The *built-in soft-error resilience* (BISER) technique proposed in [4,5,9] has demonstrated its effectiveness in correcting logic soft errors during system operation. BISER reuses the scan portion of a basic scan flip-flop or the scanout portion of a scanout flip-flop to reduce area overhead. The scan portion includes a slow scan chain, while the scanout portion includes a debug chain.
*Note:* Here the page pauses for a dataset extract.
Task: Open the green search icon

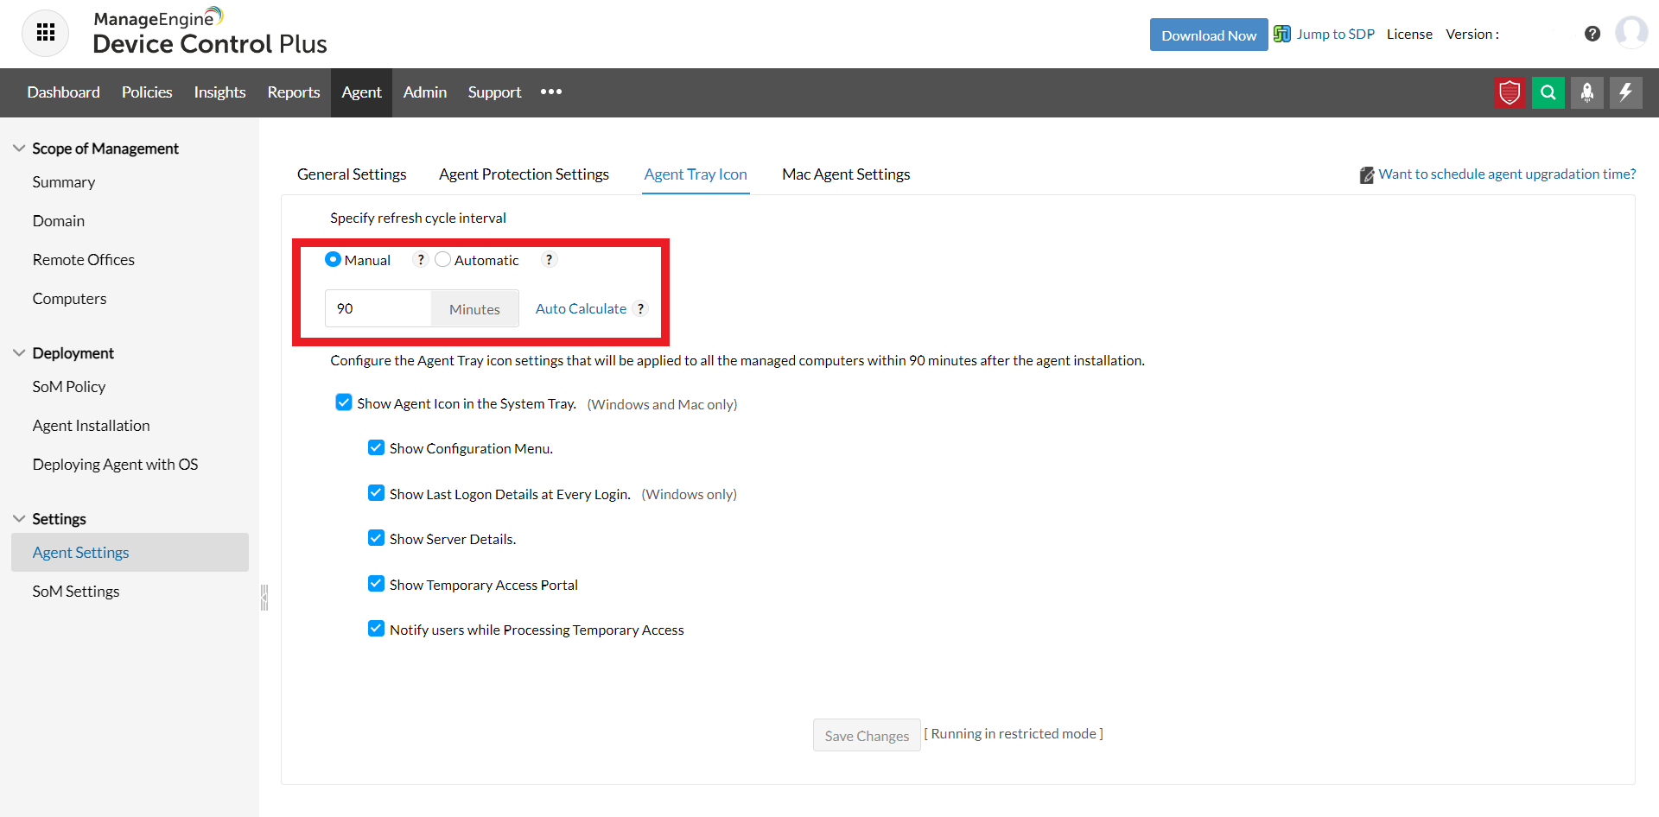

Fig. 1 shows a BISER cell using a Muller C-element for mitigating SEUs in the latches. This BISER cell consists of a system flip-flop and a scan portion, each of which contains a two-port D latch ( $PH_1$  and LA) and a one-port D latch ( $PH_2$  and LB). The data signal D present in the system flip-flop which connects to the 1D data port of latch  $PH_2$  further connects to the 2D data port of latch LA. The functional clock CLK present in the system flip-flop which drives latches  $PH_2$  and  $PH_1$  further drives latches LA and LB in the scan portion through the additions of an OR gate and an AND gate. In so doing, the cell operates in three modes: test mode, system mode, and economy mode.

In test mode, *TEST* is set to 1, and the C-element acts as an inverter for latch  $PH_1$  output  $O_1$ . During shift operation, a test vector is shifted into latches *LA* and *LB* by alternately applying clocks *SCA* and *SCB* while keeping *CAPTURE* and *CLK* at 0. Then, the *UPDATE* clock is applied to move the content of *LB* to *PH*<sub>1</sub>. As a result, a test vector is written into the system flip-flop. During capture operation, *CAPTURE* is first set to 1, and then the functional clock *CLK* is applied which captures the circuit response to the test vector into the system flip-flop and the scan portion simultaneously. The circuit response is then shifted out by alternately applying clocks *SCA* and *SCB* again.



Figure 1: A BISER cell for test and error resilience [4].

**In system mode**, *TEST* is set to 0, and the C-element acts as a hold-state comparator. The function of the C-element is shown in Table 1.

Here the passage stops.